# Whats wrong



## lears2005 (Feb 26, 2010)

Ok you american flyer guysI got this old american flyer train. I got it for cheap would like to keep it just dont know what is wrong with it. It dont run real well with out the cars but when you put the cars on it it dont run at all here is a short video of what it is doing. Thanks for all your help


----------



## Nuttin But Flyer (Dec 19, 2011)

This looks like an older "O-Gauge" Flyer Zepher. Since I am into the later "S-Gauge" I may not be much help. However, all toy trains operate with the same principle, that is an electric motor with field coil and armature. My first impression is that this motor needs cleaning and servicing. I would also clean and service the wheels and all other moving parts. When you lubricate everything, use the oil and grease very, very sparingly. Only a little is all that's needed. any more will only attract dirt, dust, etc. Once the train itself is cleaned, be sure to do the same with the track to ensure a good electrical connection. Let us know how it goes.


----------



## lears2005 (Feb 26, 2010)

I already cleaned the track I guess I will take and clean the motor and lub everything up. What is the best way to clean the motor. Thanks


----------



## T-Man (May 16, 2008)

My guess is lack of power, the spring tension to the brushes is bad. Does it use a can to hold them??????


----------



## Nuttin But Flyer (Dec 19, 2011)

I use spray contact cleaner to clean all my parts. Q-tips and paper towels to assist. Also I use a 2000-grit sandpaper to go over the copper face of the armature. However, I am unfamiliar with the construction of this item, so it may be unwise for me to speculate how to clean it as I am comparing the method with my "S"-scale items.


----------



## lears2005 (Feb 26, 2010)

T-Man said:


> My guess is lack of power, the spring tension to the brushes is bad. Does it use a can to hold them??????
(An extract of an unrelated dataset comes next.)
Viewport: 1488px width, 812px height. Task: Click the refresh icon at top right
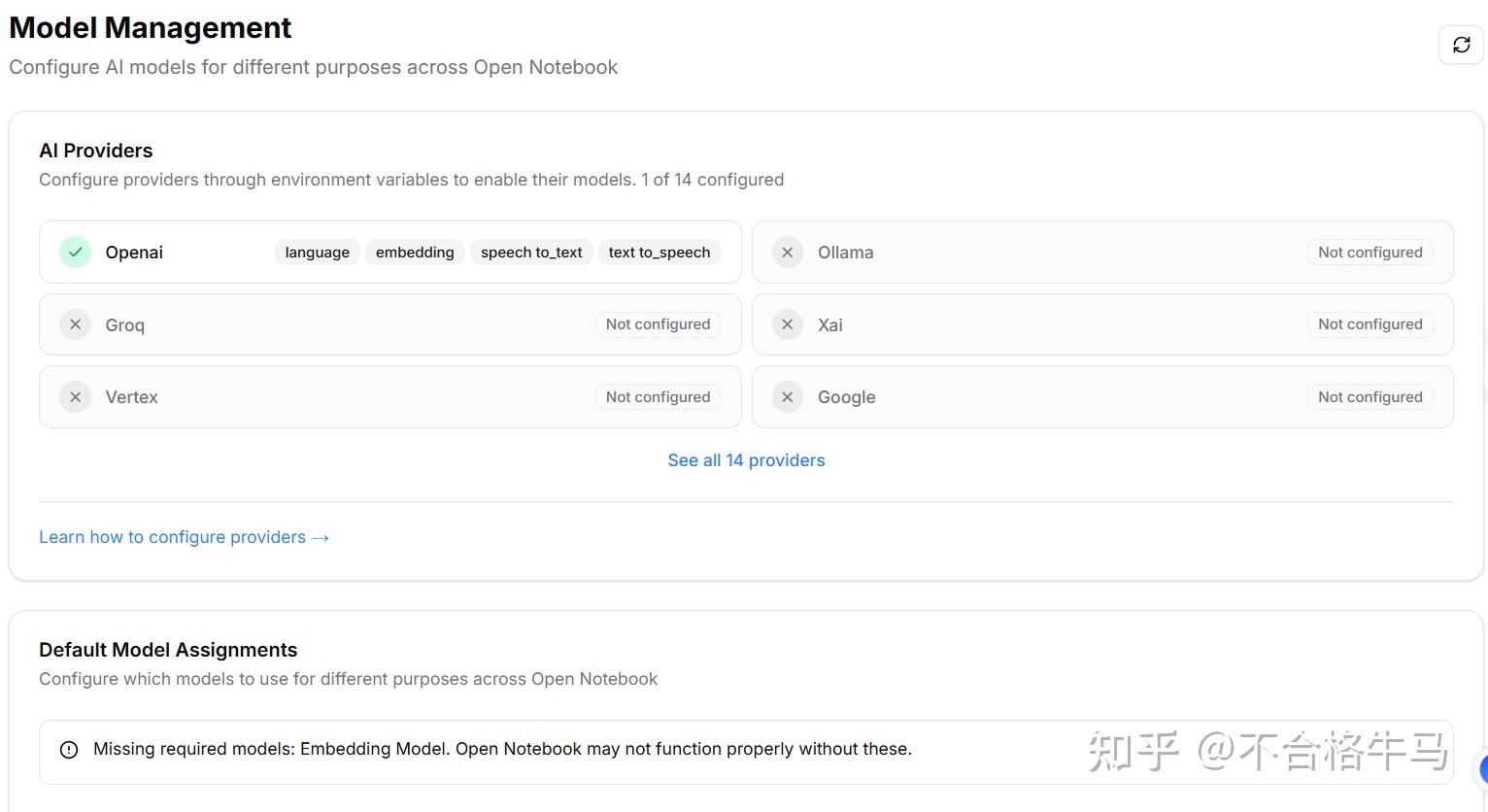click(x=1461, y=45)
I have know idea this is my first train to mess with out side of ho scale


----------



## Nuttin But Flyer (Dec 19, 2011)

lears -- I'm sorry that I am unfamiliar with this type of toy train. Without seeing how the motor is designed, I am unable to offer much asistance. Hopefully, someone here who has that experience will offer some suggestions.
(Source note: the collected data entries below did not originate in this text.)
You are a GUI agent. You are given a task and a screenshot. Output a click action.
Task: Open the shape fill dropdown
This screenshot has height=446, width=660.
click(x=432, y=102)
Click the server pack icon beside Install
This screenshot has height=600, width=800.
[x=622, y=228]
Perhaps if you begin to disassemble the engine and motor, then post photos, we can offer some suggestions on how to clean it.


----------



## tjcruiser (Jan 10, 2010)

I'd remove the motor, clean it with GooGone, pipe cleaners, q-tips, etc. Clean the face of the armature (commutator) if you can.
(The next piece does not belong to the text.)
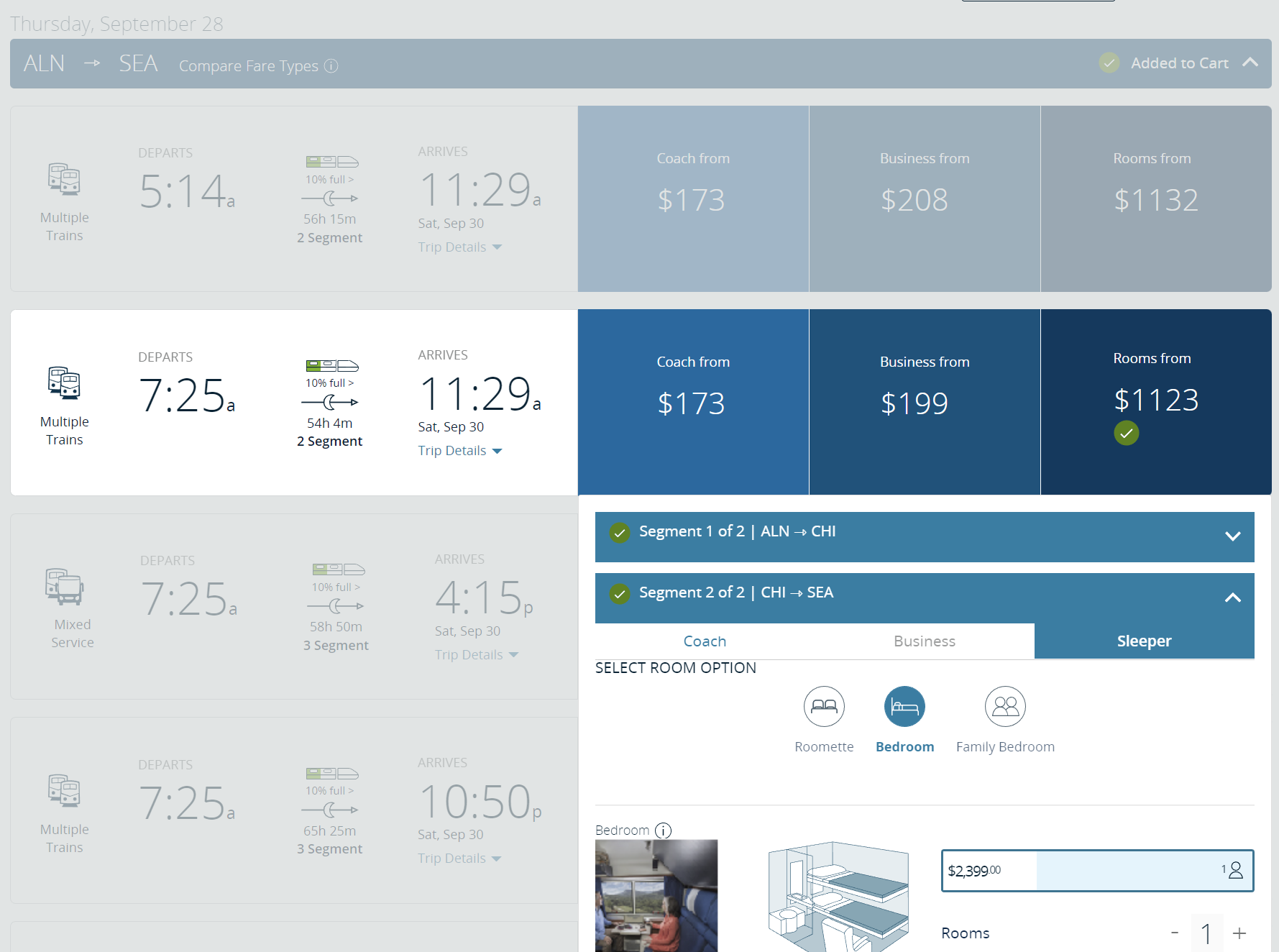Select the Bedroom room option icon

click(904, 707)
Oil all moving/spinning parts with a drop or two of 5W-20 or 5W-30 motor oil.

Clean the top of the track with a ScotchBrite pad. Make sure the loco wheels and pickup roller/shoes are gunk-free.

Then, run the motor on the track without the shell on ... see if a few laps get 'er running better.

TJ


----------



## lears2005 (Feb 26, 2010)

Ok I will try that out this week


----------



## lears2005 (Feb 26, 2010)

Where can I get googone at thanks


----------



## ChopperCharles (Jan 3, 2012)

Stop. I can tell you the problem right now. If it runs fine without the cars, but doesn't with the cars attached, the problem is really quite easy. 

One of the cars (or something) is intermittently shorting. In fact, in the video I can see arcing from the locomotive frame to the outer rail. Likely there is a shorting path through the car bodies somewhere -- do the cars have lighting? Do any of them have a center pickup? Not sure if the wheels are supposed to be isolated from the frame, but if they're supposed to be and they're not, that's the problem. 

I had this problem with one of my S-gauge flyer locomotives, and it ran exactly like yours does.

Charles.


----------



## tjcruiser (Jan 10, 2010)

You can likely buy GooGone at most hardware stores, Home Depot, Lowes, etc.

Via Ace Hardware, for example ...
http://www.acehardware.com/product/index.jsp?productId=1381693

TJ


----------